Rohstoffe verwöhnten Anleger im vergangenen Jahr mit besonders hohen Wertzuwächsen, begünstigt von immensen Infrastruktur- programmen und zuletzt deutlich gestiegenen Inflationsraten. Die wichtigste treibende Kraft für die Zukunft könnte indes die Energiewende sein. Anleger können auf unterschiedliche Weise partizipieren.

Während des Jahres 2020 gehörten viele Rohstoffe noch zu den großen Verlierern. Im Schlepptau des Konjunktur-Comebacks erlebten sie im vergangenen Jahr aber einen Höhenflug. Die billionenschweren Corona-Konjunkturprogramme haben zwar die Erholung der Weltwirtschaft von den Folgen der Coronakrise angetrieben. Damit sorgten sie jedoch zugleich für eine enorme Nachfrage nach Energie, die auf ein knappes Angebot trifft.
Die Preise für Rohstoffe jeglicher Couleur, von Energie und Industriemetallen bis zu Agrargütern – hier vor allem Kaffee und Baumwolle – stiegen teils deutlich an. In der Folge ließ der mehr als 20 unterschiedliche Rohstoffe abbildende breite Bloomberg Commodity Index sogar erstmals seit zehn Jahren sein US-Aktienpendant S&P 500 hinter sich.

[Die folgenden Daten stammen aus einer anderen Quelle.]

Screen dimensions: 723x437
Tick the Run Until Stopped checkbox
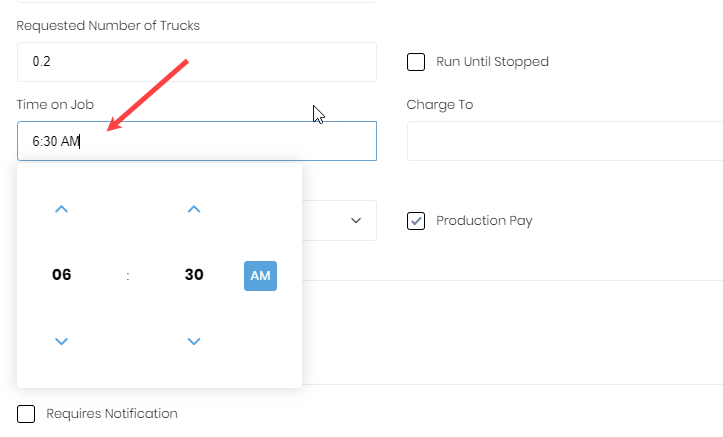(x=416, y=62)
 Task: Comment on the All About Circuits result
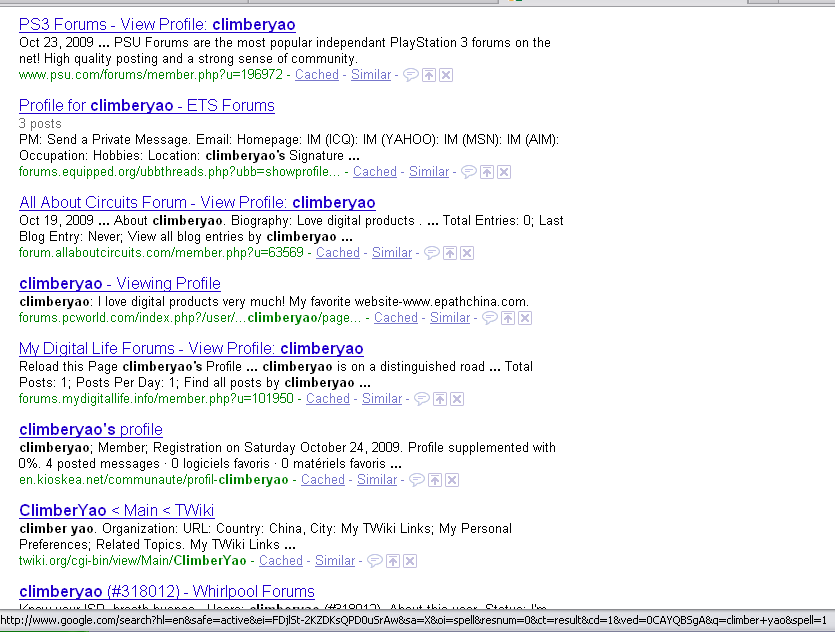point(431,253)
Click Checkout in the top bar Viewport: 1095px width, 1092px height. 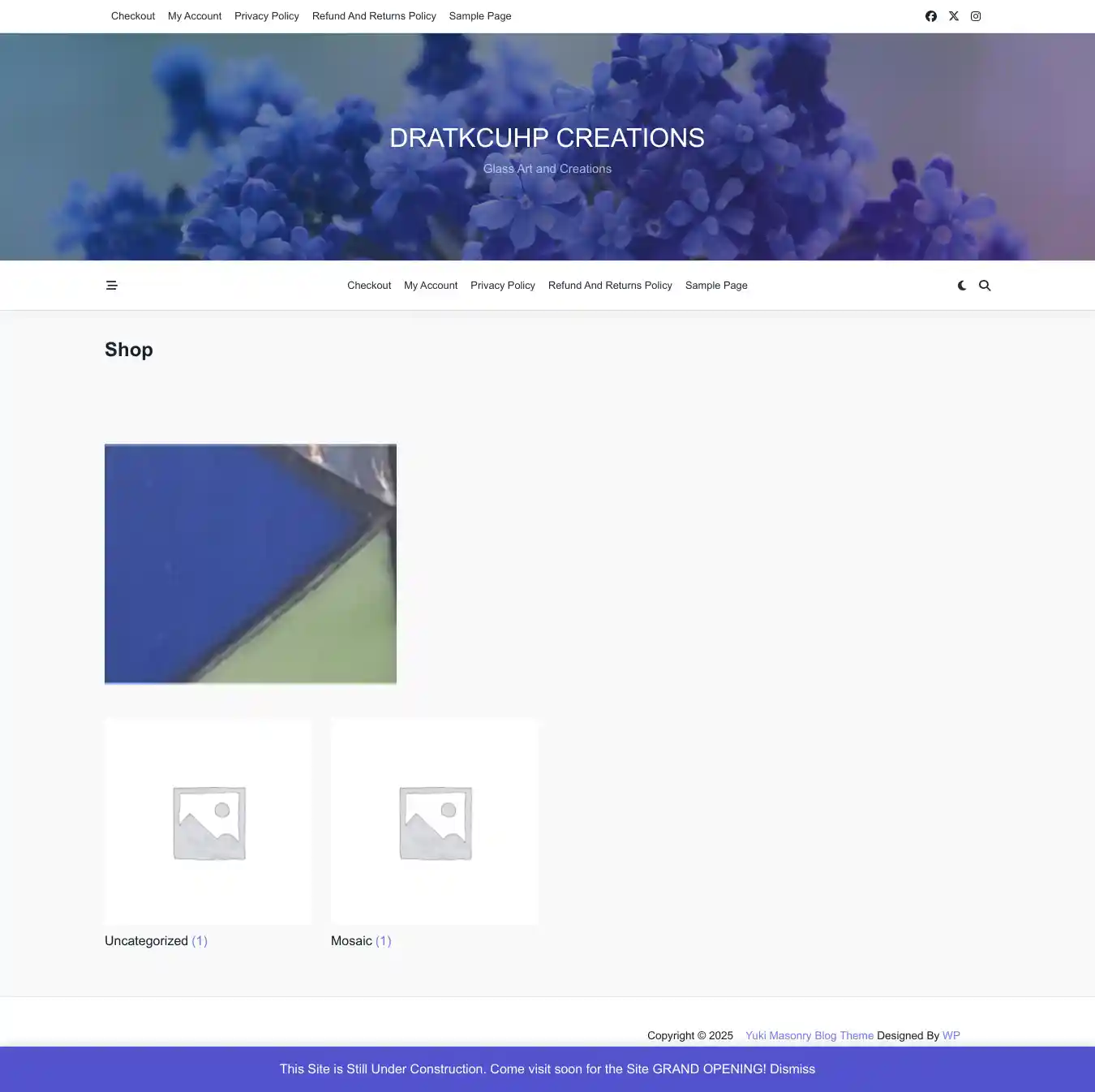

Die Kehrseite: Die in die Höhe geschossenen Notierungen der Energie, Roh- und Grundstoffe machen das Leben der Menschen deutlich teurer. In den USA kletterte die Inflationsrate im November auf 6,8 Prozent und damit so hoch wie seit Juni 1982 nicht mehr geklettert. Hierzulande legten die Preise um im Dezember um 5,3 Prozent gegenüber dem Vorjahresmonat zu. Ein stärkeres Plus der Verbraucherpreise hatte das Statistische Bundesamt zuletzt Anfang der Neunzigerjahre gemessen.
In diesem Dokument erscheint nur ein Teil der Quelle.